At the beginning of the post here I mentioned that I had my first introduction to Leica cameras back in the mid-1970s when a fellow loaned me his two M4's? Well a year or so ago I met up with him and he still owned them and he wanted me to have them, so I got an incredible deal. I truly appreciate that it's nice to have the very same Leica cameras and lenses that I first tried 43 or so years ago.

I found I really did like RF for reportage sort of work, and started with Leica in my newspaper days. Also they were good travel cameras but for "less secure" destinations I also had a Leica CL, which is a sort of crummy camera, but small, cheaper and not as crummy as a CLE (sorry, I hate the meter on those)

So like many journalist photographers I had Nikons and Leicas. And as films improved the superior lenses became more and more apparent.

But of course that was before good AF and electronic viewfinders.

I don't do enough reportage to justify a digital Leica, and travel photos are not enough to make me tempted.

And even the optical advantages of Leica lenses seem less important on digital.

And the two Leicas you show above, which are the ones that I have, are really great choices.

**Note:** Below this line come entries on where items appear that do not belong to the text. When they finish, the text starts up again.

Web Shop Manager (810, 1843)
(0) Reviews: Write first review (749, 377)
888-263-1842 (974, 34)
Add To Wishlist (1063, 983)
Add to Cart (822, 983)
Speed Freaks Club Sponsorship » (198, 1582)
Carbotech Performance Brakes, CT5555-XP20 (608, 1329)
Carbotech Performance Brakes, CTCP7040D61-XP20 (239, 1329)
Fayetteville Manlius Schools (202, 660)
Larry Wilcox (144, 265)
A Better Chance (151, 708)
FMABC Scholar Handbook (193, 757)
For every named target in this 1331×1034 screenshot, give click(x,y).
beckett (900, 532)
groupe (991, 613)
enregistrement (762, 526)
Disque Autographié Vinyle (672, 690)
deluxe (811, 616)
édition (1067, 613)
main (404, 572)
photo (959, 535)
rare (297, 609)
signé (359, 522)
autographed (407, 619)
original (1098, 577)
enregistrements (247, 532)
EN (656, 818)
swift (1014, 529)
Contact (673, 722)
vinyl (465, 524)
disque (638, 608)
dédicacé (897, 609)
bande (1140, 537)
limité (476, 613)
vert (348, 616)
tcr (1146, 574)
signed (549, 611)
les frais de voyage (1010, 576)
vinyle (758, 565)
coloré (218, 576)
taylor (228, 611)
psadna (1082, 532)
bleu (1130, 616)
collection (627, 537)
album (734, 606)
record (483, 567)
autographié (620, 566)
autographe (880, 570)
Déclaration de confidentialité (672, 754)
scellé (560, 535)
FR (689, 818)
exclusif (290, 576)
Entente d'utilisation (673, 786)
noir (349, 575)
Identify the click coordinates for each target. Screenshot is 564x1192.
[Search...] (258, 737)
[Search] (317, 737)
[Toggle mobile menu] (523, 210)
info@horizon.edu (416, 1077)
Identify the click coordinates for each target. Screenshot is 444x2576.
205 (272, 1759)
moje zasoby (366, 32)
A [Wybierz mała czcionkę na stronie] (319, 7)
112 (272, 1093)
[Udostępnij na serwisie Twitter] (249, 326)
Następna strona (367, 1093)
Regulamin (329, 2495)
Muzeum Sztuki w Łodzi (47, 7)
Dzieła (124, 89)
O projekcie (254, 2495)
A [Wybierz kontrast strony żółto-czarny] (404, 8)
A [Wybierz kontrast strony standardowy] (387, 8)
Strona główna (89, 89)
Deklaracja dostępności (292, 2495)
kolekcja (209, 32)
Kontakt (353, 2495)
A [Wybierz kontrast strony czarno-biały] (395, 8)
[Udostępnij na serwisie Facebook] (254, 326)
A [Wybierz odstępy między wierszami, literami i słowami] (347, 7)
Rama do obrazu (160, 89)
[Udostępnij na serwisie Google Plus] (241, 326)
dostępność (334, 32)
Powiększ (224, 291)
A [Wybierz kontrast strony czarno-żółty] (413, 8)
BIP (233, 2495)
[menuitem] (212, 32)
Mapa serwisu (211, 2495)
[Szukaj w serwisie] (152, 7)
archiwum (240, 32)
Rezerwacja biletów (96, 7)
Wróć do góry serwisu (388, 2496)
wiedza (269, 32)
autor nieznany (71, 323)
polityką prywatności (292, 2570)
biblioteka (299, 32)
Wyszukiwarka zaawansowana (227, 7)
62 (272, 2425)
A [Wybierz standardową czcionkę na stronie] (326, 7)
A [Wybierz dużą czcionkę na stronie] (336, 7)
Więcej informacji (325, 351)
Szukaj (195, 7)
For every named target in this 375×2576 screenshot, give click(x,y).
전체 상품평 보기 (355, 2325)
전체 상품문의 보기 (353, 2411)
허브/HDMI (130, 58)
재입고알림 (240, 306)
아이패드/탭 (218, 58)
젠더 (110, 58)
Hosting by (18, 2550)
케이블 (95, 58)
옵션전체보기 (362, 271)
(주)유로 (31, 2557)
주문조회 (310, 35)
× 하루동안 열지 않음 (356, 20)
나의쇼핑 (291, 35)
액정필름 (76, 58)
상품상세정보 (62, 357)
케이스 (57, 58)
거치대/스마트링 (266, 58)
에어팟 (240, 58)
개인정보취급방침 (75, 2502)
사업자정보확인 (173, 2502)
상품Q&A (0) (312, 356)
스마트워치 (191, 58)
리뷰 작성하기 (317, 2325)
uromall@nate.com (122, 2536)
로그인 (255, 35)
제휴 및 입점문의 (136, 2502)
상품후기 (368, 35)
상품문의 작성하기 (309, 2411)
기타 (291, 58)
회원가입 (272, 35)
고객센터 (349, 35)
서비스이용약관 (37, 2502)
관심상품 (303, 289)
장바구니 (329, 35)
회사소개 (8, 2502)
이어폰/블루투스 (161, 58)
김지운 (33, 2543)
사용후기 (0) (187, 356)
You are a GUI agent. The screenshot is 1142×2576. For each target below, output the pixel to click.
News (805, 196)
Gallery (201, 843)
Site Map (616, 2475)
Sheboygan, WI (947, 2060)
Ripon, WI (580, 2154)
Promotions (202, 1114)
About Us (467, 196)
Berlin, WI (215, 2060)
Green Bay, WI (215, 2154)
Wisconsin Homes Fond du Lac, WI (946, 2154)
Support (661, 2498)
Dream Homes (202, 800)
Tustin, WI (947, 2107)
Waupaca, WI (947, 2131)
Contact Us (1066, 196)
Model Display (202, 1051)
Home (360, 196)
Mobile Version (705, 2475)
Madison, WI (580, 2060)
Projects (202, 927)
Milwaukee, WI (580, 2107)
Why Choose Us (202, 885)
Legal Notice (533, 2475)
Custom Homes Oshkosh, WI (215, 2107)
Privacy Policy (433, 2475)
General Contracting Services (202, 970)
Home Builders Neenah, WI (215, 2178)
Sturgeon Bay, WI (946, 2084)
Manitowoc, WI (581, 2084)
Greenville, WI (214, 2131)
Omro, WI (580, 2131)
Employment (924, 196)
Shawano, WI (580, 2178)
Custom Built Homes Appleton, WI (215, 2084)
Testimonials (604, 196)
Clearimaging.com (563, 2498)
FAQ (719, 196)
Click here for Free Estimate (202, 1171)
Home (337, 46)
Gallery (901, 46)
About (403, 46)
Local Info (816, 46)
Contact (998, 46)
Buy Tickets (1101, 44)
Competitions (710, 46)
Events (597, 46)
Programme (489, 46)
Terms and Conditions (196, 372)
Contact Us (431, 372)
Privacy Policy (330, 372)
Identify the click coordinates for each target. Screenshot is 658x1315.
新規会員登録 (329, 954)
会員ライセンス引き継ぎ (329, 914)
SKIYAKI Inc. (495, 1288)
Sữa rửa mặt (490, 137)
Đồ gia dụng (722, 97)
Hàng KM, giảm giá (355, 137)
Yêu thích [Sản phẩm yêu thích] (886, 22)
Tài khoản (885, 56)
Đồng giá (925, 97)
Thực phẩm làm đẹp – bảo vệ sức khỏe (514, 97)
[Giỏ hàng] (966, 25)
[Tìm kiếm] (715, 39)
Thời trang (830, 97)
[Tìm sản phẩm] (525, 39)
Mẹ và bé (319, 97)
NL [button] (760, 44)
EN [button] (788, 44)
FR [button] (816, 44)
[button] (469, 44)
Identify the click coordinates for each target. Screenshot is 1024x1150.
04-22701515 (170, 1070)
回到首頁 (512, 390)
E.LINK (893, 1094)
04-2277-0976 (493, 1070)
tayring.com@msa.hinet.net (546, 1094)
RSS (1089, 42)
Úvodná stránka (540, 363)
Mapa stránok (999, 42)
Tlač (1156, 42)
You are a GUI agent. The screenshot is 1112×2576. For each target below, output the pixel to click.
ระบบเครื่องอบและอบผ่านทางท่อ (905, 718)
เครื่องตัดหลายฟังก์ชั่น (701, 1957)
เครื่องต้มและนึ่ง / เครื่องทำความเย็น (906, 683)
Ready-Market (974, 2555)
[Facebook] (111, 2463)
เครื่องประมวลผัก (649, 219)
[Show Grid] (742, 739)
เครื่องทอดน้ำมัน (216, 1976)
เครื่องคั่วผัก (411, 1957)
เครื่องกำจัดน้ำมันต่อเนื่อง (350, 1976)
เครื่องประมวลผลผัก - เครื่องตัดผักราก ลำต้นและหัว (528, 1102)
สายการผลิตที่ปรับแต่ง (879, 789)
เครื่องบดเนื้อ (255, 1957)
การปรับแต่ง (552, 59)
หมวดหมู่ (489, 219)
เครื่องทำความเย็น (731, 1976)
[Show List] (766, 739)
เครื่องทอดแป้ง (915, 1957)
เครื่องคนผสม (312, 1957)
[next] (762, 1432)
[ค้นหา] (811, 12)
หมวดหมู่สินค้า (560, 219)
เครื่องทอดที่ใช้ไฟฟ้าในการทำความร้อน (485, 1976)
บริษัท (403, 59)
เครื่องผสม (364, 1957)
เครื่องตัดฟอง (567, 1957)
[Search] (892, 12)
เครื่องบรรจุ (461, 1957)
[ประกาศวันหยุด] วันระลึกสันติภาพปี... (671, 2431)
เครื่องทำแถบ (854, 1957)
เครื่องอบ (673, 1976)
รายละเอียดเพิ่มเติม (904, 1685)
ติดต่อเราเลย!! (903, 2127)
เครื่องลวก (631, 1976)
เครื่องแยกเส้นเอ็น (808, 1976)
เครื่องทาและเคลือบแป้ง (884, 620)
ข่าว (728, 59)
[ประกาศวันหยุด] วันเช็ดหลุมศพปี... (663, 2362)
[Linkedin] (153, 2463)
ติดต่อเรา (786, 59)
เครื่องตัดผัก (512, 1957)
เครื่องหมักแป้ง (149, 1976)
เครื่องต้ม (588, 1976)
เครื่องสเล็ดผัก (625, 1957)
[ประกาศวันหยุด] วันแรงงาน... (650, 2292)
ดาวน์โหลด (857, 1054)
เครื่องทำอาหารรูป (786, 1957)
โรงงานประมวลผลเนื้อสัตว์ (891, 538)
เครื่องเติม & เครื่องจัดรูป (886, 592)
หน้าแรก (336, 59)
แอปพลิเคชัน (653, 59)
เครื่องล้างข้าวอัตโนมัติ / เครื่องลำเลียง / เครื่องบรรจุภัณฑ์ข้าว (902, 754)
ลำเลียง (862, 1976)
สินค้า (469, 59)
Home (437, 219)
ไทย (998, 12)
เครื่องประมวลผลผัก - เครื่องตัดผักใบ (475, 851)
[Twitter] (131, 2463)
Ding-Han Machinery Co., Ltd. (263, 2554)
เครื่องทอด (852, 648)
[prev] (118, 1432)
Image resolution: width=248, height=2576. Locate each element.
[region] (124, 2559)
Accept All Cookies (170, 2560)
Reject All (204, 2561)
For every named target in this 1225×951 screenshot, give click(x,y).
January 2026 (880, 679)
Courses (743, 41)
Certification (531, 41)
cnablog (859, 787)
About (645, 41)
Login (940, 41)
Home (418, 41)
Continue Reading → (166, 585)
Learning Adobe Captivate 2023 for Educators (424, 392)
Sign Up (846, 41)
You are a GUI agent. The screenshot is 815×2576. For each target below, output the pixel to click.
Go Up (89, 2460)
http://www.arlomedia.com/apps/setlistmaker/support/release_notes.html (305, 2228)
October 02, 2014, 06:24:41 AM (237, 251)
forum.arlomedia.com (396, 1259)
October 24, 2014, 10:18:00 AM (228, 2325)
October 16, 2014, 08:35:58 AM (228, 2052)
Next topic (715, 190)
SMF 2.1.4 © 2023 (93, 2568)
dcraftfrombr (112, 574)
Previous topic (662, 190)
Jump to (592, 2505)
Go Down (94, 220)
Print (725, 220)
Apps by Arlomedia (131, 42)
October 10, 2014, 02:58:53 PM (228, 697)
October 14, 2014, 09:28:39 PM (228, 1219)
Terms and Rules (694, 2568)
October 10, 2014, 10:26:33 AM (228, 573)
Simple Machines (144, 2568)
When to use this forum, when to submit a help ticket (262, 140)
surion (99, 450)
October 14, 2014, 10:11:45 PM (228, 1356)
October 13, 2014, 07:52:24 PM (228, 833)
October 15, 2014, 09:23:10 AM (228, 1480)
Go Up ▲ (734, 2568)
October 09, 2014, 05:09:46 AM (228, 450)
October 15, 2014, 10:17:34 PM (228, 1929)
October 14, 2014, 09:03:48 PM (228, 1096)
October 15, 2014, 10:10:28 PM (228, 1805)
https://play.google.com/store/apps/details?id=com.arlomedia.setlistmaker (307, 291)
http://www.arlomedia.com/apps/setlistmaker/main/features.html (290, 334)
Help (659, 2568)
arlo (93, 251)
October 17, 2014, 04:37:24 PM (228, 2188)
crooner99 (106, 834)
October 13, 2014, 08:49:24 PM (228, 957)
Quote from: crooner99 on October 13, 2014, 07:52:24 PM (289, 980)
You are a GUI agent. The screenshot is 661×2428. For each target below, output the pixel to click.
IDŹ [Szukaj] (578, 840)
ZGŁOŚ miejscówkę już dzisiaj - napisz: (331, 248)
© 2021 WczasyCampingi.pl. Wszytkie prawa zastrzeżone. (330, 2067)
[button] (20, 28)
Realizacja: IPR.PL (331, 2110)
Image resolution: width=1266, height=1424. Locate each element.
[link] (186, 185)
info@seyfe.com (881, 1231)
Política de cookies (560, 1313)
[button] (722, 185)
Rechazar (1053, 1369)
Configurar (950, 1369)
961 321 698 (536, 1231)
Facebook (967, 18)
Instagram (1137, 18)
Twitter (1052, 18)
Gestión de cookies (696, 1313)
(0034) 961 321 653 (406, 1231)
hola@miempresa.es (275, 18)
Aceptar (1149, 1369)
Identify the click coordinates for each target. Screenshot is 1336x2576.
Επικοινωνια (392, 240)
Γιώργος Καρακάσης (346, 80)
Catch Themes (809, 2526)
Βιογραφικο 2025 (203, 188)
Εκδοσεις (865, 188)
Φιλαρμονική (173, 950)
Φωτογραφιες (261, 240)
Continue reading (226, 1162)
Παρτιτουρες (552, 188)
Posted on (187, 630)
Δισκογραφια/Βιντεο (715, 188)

Beautiful and the right tools, at least in my view. I will not be getting rid of either. Even though I have not used them in years.

I also have a nice 200+ sq/ft darkroom with multiple enlargers and contact printers and.... Not using it and never really have used it for the sort of B&W I hope you do. But I hope to some time.

A dozen years or so ago I visited with Kenneth Snelson, and he still has a perfectly set up darkroom for working with 16" x 12' film and printing, unused for 20 years at that time. It was in Manhattan so it's a quite expensive space. But it's nice to think he could just pull out the old giant camera and be ready to process and print, heck the his rolls of AZO paper are still good and irreplaceable. He probably will not, but he could.

I recognize both those looks, yeah. Though I get both in film and both in digital.

And then there are preferences. The second is a bit darker than I mostly like for portraits, and it seems a bit too contrasty maybe.

The first is just overexposed :-). Dial back a bit, then do a curves adjustment based on important facial points. And probably vignette or just mask and reduce the background, it's distracting.

Opinions R Us!

If market prices are a measure, I think people also like the Contax G1/G2. A lot.